A family member may have placed his property into a family trust as part of his estate planning process. Under the advice of his accountant, attorney or other professional or for a myriad of other reasons, he may have decided to remove the property from the trust or place the property, or a portion thereof, into a different trust.
Conveying to Settlors
If the settlors, or individuals making the trust, have decided to remove property from the trust and place it back into their individual names, the named trustees or their successors may execute a deed to the settlors if so authorized by the trust agreement. The trustees are often one and the same as the settlors, although another individual or entity may have been appointed. If the settlors decide to borrow money against property in the trust, the lender may require the property be deeded back into their individual names prior to making the loan. Consult an estate planning attorney prior to attempting to convey trust property to determine if the action is authorized under the terms of the trust agreement or state law.
Conveying to Trust
People who form a joint family trust may later decide, as part of additional estate planning, to create two separate marital trusts, one for the husband and another for the wife. The property that is in the joint family trust will likely be divided between the two marital trusts. In order to accomplish this, the trustee of the marital trust may deed the property to the husband and wife, individually, so they can subsequently convey it into their separate trusts. An attorney familiar with trusts should be consulted to determine if the terms of the joint trust agreement or state law allows such a transfer and its effect upon property ownership.

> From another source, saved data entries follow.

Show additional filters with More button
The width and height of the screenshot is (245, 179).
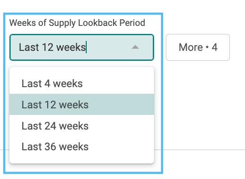[x=198, y=47]
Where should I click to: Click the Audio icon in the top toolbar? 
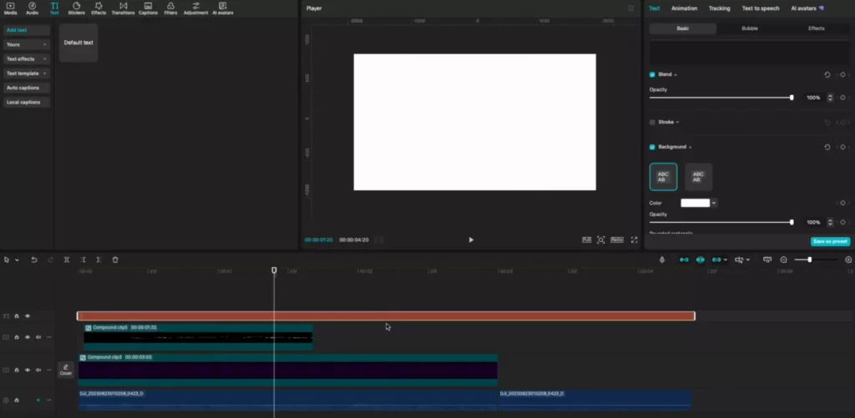32,8
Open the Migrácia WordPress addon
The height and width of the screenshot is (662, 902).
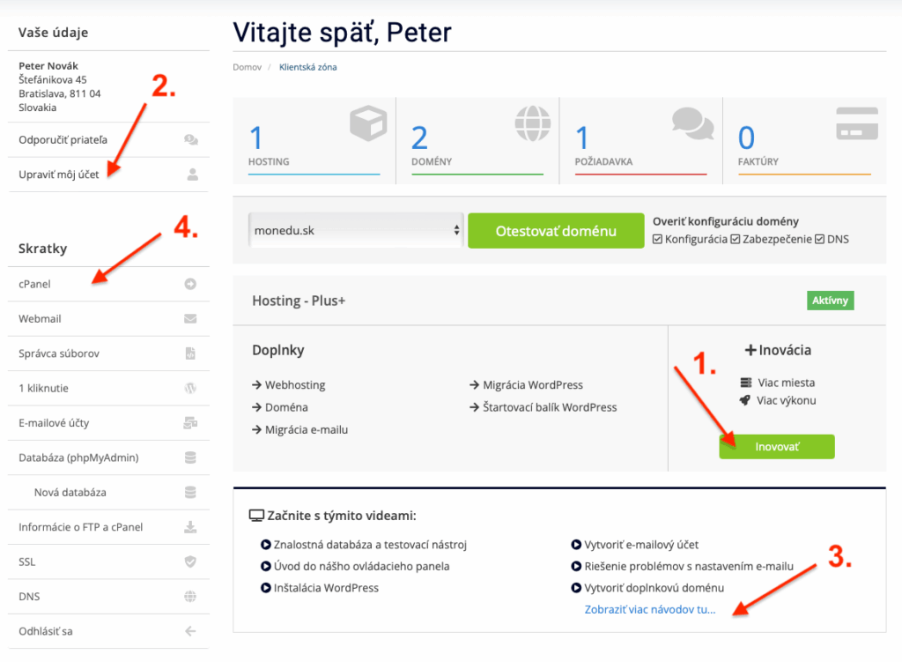pyautogui.click(x=532, y=384)
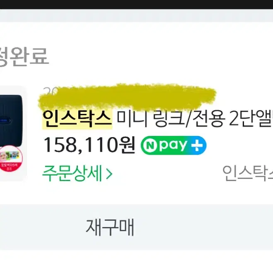
Task: Click the yellow scribble covering the date
Action: [127, 98]
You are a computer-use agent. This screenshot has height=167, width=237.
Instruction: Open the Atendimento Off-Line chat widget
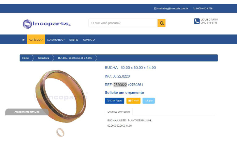tap(27, 112)
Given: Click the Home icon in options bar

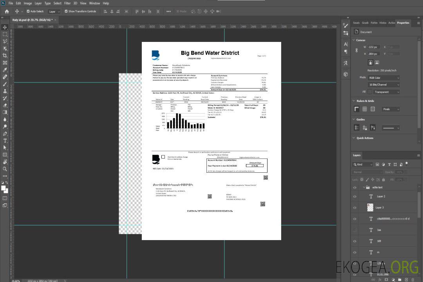Looking at the screenshot, I should click(x=7, y=11).
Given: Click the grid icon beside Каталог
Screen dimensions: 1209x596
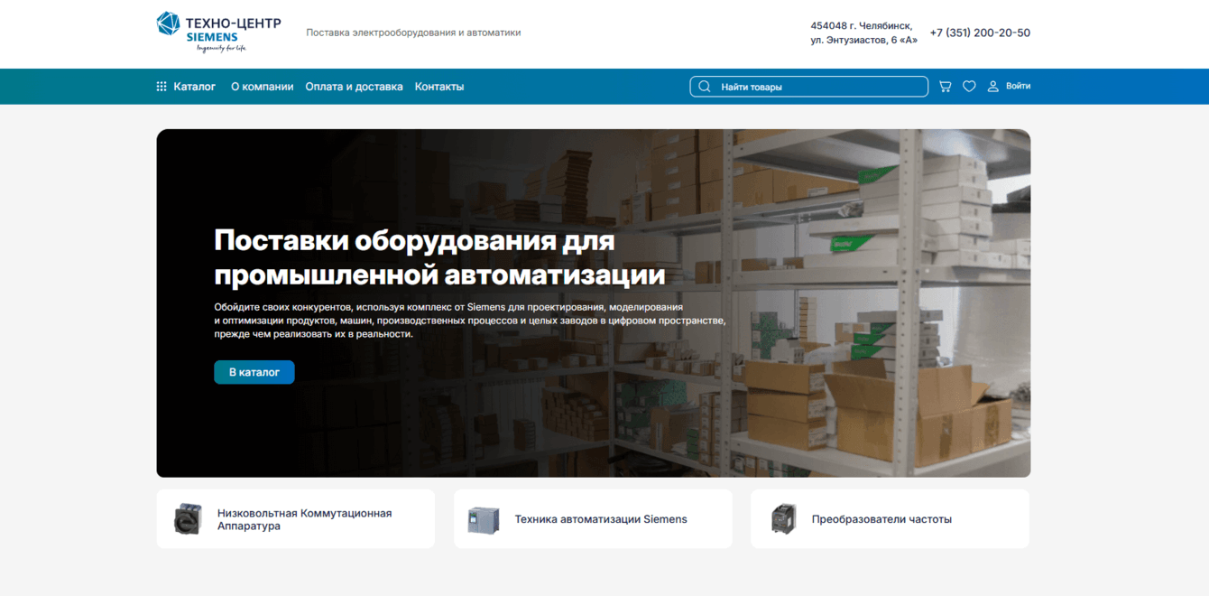Looking at the screenshot, I should (x=161, y=86).
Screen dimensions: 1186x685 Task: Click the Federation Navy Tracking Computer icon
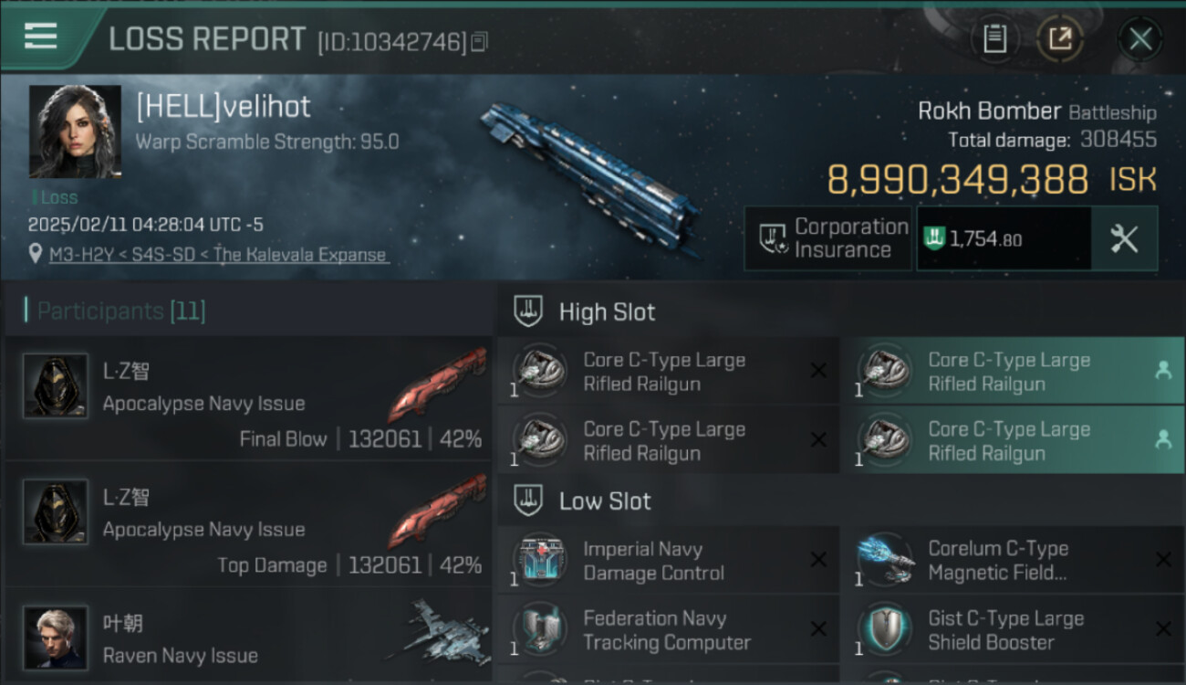point(540,629)
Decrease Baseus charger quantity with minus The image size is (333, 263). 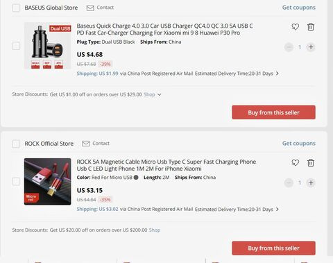tap(289, 47)
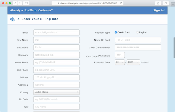Screen dimensions: 175x112
Task: Click Safari back navigation arrow
Action: [x=15, y=3]
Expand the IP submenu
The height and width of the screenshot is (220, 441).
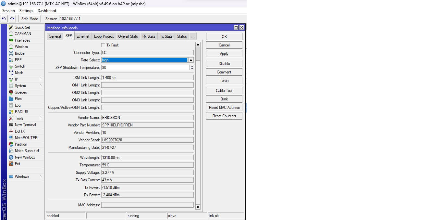[41, 79]
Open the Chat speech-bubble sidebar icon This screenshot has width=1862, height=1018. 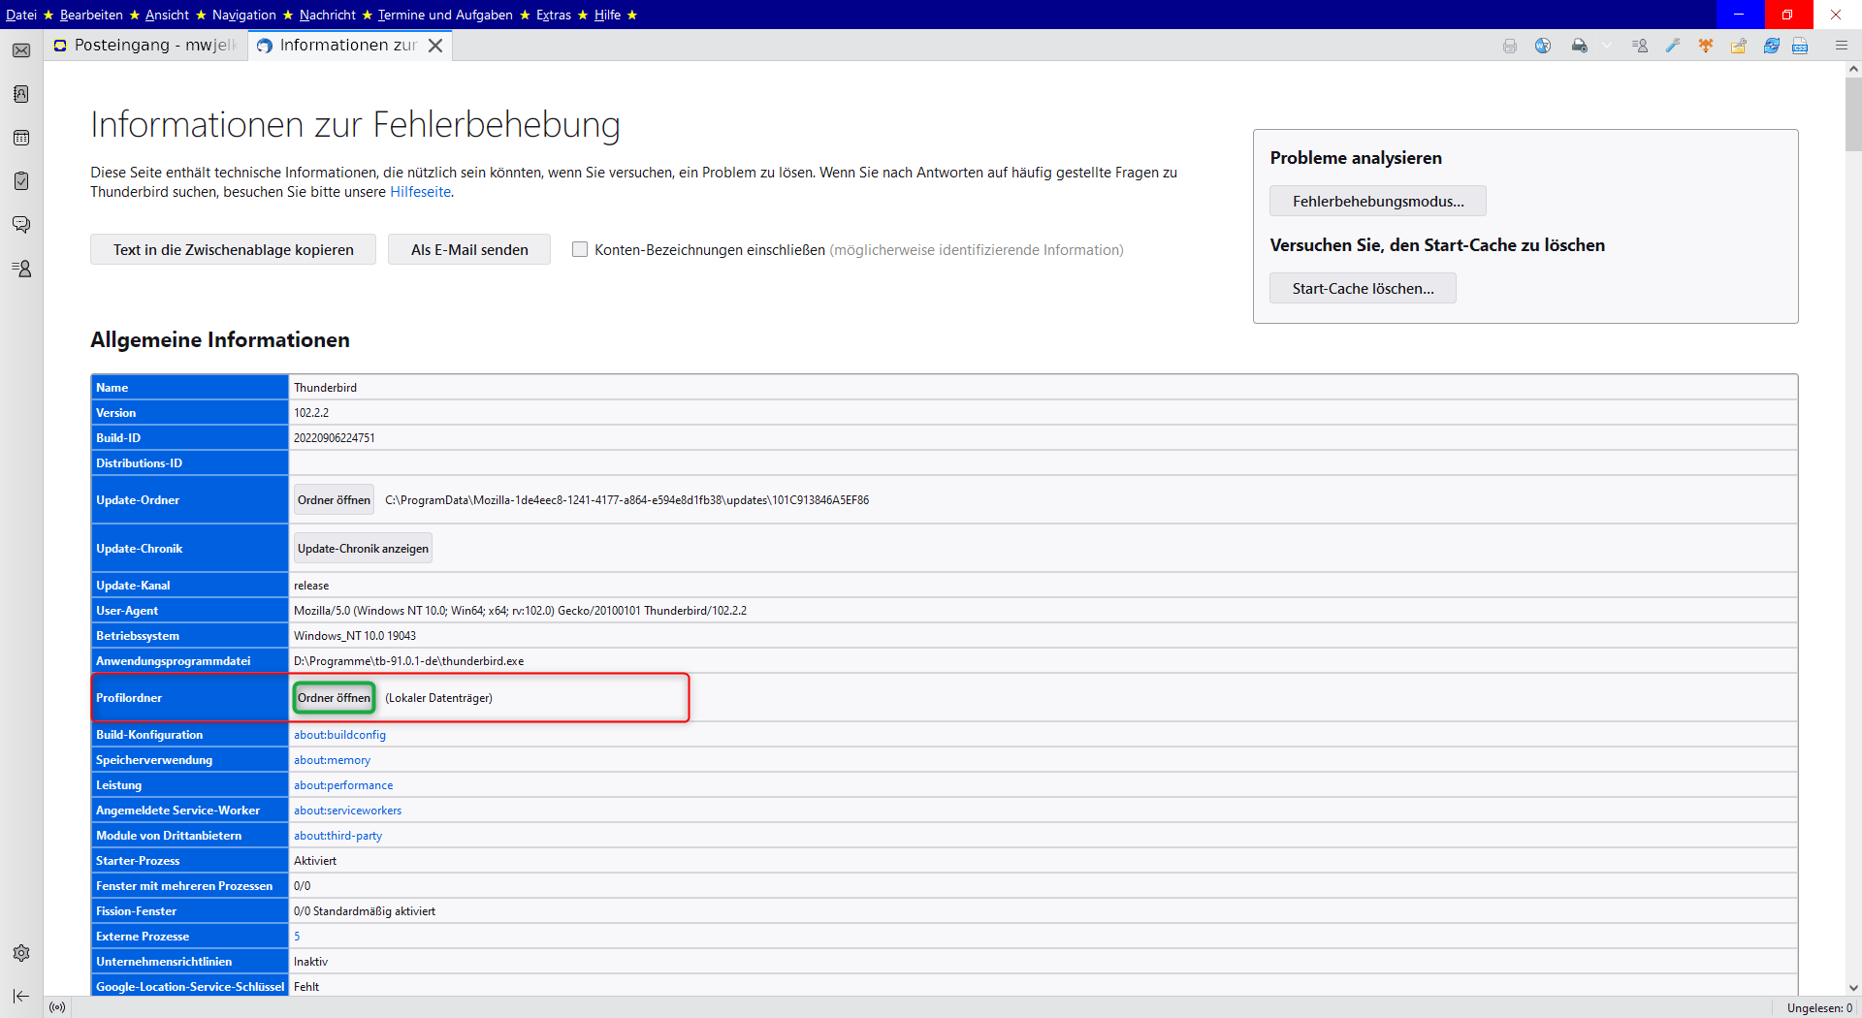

Conveying to Beneficiaries
Often a trust agreement will establish a qualifying event or date when the trust will terminate. Generally, as part of the termination of the trust, the trustee or successor trustee, as established under the agreement, will deed and convey all trust property to the named beneficiaries in the trust agreement.
Correcting Existing Deed
If it is determined at some point that the property was improperly described or the trustees under a family trust were improperly named in a deed, a correction deed may be necessary. The original settlors, or people who conveyed the property into the trust, as well as trustees of the trust who acquired title on behalf of the trust will likely be required to sign the deed and have their signatures properly notarized to effect the change. Upon proper completion and signing of the correction deed, it should be recorded in the real property records for the county where the property is located. Correction deeds are executed for the purpose of correcting errors only, not fundamentally changing the terms of the conveyance.